Puis, fournissez des profils Seccomp en écrivant des profils et en les plaçant sur les nœuds de travailleurs :

kubelet —seccomp-profile-root=
(Default : /var/lib/kubelet/seccomp).

Pour appliquer un filtre Seccomp à un pod, ajoutez des annotations au pod (modèle) :

[…]
metadata :
labels :
app : problemsolver
annotations :
kubernetes.io/psp : allowseccomp
seccomp.security.alpha.kubernetes.io/pod : localhost/custom-profile.json
[…]

Téléchargez le fichier d’exemple pour démarrer rapidement :
https://github.com/ionos-enterprise/K8s-seccomp-demo

Résumé

Il n’est pas facile de créer un filtre adapté.
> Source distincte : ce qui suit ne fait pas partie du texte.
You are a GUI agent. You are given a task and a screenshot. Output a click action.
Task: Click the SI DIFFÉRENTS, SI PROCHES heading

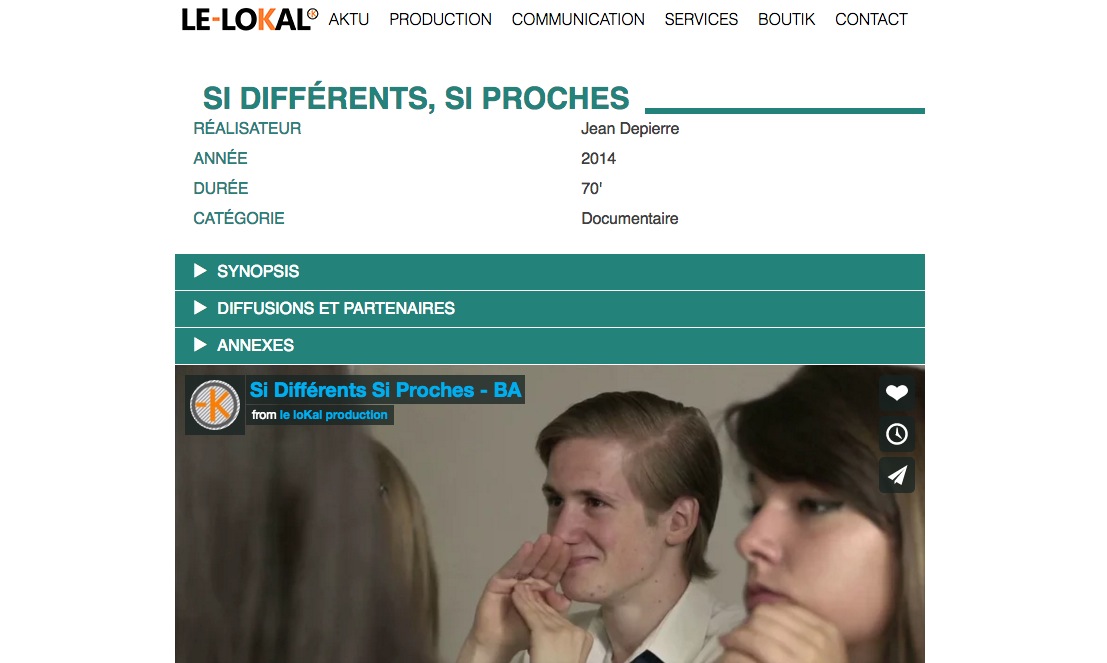pos(416,98)
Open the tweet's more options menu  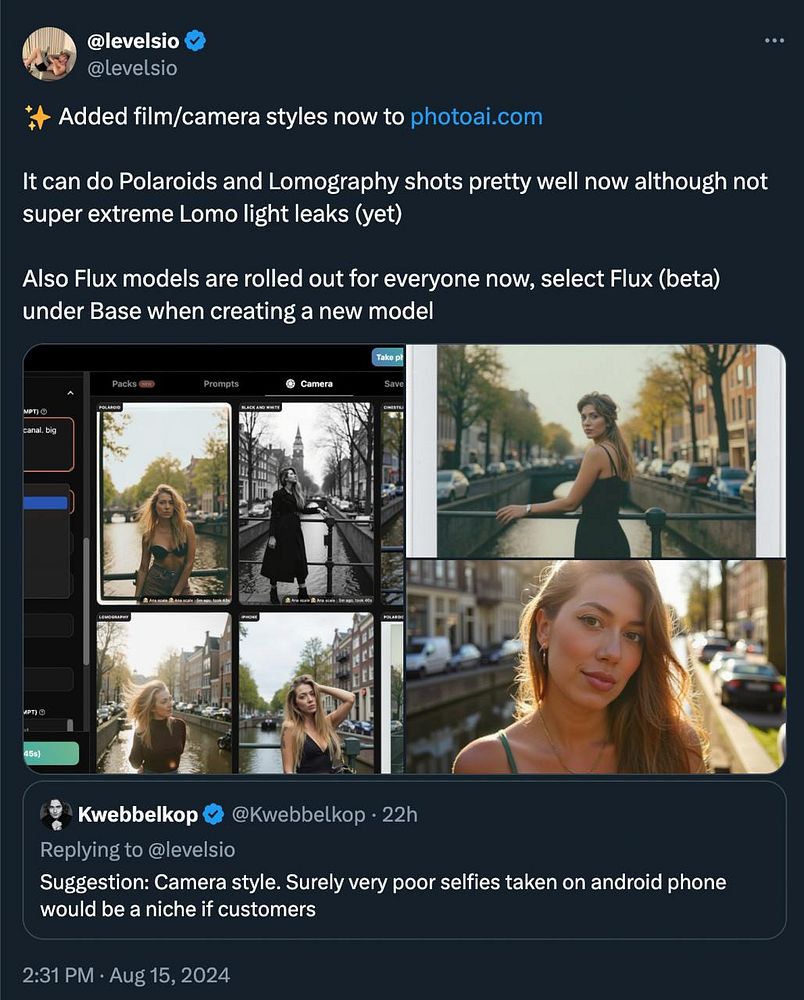[774, 41]
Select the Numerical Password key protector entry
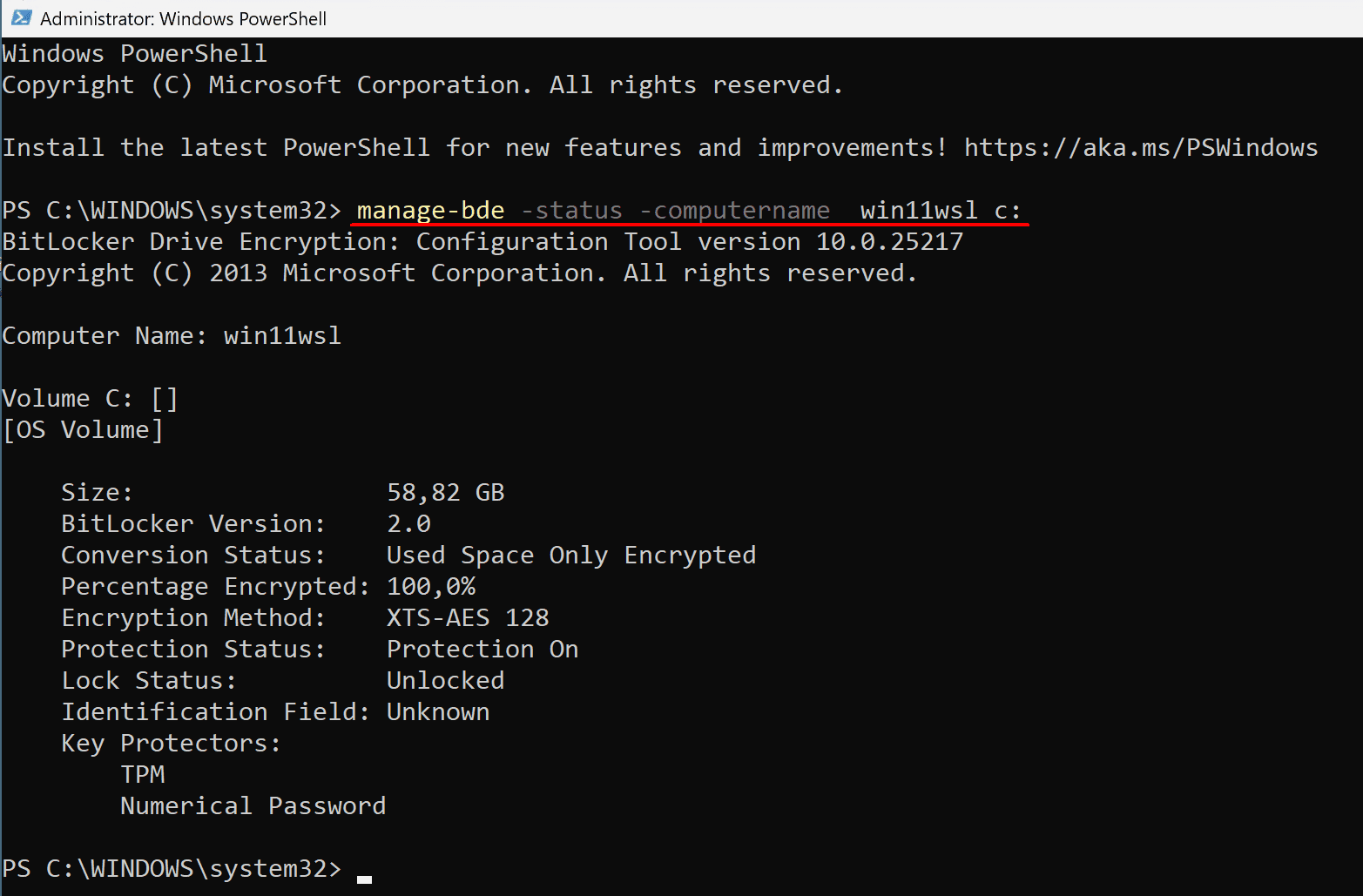This screenshot has width=1363, height=896. click(x=253, y=805)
S’il est trop généreux, il ne permettra pas de se défendre contre les logiciels malveillants. S’il est trop strict, l’application risque de ne pas être exécutable. En outre, les paramètres par défaut du Docker sont déjà assez sophistiqués.
Cependant, dans certains cas, il est judicieux d’investir du temps dans la création de son propre filtre. Si vous connaissez bien votre application, elle peut vite vous offrir beaucoup d’avantages. Si vous avez besoin d’un environnement Docker hautement sécurisé (par exemple, dans le secteur de la fintech), cela peut valoir la peine. Si vous êtes un hôte de conteneur, il vaut la peine de définir vous-même quels appels système sont utilisés et lesquels ne le sont pas.